The line containing "Task: Click the timeline dot for 维修站接收" marks the end: output every line of the data up to it, and that line too, exactly as written.
--- DATASET RECORDS Enclosed Below ---
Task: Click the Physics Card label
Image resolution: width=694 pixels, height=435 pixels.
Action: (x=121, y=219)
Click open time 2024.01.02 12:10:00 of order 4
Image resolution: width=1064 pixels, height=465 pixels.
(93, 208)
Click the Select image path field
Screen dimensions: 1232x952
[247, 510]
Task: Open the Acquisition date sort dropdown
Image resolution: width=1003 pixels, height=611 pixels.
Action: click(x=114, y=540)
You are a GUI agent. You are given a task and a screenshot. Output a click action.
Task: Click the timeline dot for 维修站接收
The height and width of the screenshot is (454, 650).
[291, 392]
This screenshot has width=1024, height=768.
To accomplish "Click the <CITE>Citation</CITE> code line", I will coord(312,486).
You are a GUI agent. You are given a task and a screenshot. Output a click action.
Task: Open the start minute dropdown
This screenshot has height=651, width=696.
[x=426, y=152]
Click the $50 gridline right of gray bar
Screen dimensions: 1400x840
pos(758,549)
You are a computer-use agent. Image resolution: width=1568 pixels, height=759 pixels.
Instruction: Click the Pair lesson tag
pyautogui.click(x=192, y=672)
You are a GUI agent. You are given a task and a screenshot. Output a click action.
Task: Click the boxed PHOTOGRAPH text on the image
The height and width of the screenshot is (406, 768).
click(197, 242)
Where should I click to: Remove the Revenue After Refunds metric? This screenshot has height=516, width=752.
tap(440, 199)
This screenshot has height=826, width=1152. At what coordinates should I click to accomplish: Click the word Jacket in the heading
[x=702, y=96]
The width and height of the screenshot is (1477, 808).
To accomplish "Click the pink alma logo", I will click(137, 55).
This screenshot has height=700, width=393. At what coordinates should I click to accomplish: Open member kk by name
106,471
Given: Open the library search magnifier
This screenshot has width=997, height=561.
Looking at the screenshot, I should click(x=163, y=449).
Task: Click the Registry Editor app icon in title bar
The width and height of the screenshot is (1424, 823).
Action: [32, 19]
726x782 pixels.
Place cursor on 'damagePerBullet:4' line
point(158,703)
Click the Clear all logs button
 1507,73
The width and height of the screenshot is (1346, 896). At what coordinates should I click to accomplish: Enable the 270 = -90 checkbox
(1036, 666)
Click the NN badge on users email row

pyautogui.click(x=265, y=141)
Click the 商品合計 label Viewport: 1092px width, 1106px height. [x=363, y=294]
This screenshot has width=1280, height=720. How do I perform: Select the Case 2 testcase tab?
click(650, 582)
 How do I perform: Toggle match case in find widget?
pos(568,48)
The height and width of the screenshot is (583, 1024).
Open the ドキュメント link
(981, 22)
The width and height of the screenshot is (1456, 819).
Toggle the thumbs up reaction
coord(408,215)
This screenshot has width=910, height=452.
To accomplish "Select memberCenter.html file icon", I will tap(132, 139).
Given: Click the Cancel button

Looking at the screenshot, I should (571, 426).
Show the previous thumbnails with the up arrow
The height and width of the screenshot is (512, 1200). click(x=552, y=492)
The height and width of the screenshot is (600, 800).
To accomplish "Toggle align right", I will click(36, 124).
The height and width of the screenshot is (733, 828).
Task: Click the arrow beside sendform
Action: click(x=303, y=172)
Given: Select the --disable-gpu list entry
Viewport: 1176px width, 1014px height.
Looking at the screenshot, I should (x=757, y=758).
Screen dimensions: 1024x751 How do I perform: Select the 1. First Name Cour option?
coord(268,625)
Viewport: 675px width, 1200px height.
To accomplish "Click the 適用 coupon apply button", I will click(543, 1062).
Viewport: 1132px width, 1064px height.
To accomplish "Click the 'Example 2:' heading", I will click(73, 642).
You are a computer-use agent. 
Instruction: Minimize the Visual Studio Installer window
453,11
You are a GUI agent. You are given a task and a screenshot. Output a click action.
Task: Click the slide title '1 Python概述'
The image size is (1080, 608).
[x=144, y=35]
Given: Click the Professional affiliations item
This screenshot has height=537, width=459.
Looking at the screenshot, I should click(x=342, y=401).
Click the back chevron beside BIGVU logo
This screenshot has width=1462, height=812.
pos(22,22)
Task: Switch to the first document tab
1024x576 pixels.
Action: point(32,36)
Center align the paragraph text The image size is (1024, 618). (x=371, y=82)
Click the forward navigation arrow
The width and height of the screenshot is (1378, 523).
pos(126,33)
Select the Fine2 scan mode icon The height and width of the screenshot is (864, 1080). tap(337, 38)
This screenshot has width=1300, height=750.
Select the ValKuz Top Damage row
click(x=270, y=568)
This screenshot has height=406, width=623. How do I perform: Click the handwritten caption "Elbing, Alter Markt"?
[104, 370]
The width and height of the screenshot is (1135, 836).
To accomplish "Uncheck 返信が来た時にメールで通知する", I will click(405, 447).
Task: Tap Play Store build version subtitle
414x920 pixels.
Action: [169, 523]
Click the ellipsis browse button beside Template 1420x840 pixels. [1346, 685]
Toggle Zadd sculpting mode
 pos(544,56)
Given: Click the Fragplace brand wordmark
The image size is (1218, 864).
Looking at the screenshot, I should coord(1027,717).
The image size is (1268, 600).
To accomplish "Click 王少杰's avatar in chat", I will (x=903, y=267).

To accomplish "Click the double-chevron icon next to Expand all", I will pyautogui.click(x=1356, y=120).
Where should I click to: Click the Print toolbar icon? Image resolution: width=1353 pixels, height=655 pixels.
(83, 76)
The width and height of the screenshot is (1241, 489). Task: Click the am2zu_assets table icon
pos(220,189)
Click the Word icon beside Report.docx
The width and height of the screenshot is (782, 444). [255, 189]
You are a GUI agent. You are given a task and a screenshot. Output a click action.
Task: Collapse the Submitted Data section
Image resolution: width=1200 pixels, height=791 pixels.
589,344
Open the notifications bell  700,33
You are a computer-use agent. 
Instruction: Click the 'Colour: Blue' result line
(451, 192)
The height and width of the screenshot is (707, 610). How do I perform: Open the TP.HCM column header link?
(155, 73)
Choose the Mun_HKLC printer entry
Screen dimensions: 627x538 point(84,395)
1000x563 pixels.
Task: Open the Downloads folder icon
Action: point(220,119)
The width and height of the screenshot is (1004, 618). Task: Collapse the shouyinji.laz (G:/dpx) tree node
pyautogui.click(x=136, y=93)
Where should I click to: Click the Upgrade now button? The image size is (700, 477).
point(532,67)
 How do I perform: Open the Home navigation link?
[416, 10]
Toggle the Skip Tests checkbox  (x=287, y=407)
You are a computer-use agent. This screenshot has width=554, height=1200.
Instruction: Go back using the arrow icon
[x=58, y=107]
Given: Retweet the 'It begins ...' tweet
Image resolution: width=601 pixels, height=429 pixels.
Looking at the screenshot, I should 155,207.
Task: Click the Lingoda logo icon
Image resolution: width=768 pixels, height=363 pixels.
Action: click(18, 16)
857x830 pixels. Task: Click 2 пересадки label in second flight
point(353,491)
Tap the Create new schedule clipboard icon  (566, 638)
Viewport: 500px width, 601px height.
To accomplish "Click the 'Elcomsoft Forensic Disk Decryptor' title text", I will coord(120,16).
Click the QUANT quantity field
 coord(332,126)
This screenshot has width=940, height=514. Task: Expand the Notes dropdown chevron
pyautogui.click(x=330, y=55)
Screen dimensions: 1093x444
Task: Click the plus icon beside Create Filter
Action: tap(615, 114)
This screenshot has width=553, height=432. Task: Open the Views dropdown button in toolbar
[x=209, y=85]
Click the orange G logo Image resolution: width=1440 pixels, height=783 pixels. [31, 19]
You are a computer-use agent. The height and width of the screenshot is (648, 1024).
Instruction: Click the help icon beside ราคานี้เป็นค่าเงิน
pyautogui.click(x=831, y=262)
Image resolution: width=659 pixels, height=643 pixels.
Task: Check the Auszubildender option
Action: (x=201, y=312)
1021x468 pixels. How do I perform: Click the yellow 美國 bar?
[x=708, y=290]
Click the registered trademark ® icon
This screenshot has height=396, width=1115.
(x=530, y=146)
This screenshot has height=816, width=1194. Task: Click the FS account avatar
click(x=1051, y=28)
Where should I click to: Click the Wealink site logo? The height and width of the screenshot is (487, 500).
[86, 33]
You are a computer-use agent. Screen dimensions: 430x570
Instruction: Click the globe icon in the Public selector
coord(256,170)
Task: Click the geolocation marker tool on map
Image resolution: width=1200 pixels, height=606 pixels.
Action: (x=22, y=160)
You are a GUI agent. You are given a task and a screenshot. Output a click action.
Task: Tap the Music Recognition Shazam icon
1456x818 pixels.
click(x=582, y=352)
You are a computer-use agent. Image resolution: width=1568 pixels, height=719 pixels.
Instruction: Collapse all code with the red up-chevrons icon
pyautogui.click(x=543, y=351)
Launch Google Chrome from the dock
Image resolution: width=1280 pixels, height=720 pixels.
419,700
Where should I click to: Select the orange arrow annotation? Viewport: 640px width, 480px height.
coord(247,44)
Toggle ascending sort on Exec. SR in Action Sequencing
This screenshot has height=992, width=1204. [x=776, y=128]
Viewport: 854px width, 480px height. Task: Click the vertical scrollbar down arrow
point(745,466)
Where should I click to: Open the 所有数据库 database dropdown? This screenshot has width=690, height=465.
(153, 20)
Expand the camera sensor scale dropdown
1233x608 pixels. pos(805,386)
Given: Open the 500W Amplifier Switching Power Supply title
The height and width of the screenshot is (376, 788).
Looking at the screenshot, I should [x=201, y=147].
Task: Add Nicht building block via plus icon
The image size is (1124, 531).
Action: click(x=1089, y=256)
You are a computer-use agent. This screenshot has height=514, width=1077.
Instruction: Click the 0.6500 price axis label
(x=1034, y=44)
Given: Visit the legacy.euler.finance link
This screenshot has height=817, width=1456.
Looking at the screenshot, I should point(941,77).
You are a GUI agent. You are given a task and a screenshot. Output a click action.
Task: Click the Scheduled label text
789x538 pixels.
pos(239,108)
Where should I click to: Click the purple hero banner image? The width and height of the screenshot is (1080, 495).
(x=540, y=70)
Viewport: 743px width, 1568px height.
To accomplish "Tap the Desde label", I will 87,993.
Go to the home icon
--- End of Enclosed DATASET RECORDS ---
• _WRITTEN ANSWER_:
Task: Click the Physics Card label
Image resolution: width=694 pixels, height=435 pixels.
Action: (x=121, y=219)
Click open time 2024.01.02 12:10:00 of order 4
Image resolution: width=1064 pixels, height=465 pixels.
(93, 208)
Click the Select image path field
Screen dimensions: 1232x952
[247, 510]
Task: Open the Acquisition date sort dropdown
Image resolution: width=1003 pixels, height=611 pixels.
Action: click(x=114, y=540)
You are a GUI agent. You are given a task and a screenshot. Output a click action.
Task: Click the timeline dot for 维修站接收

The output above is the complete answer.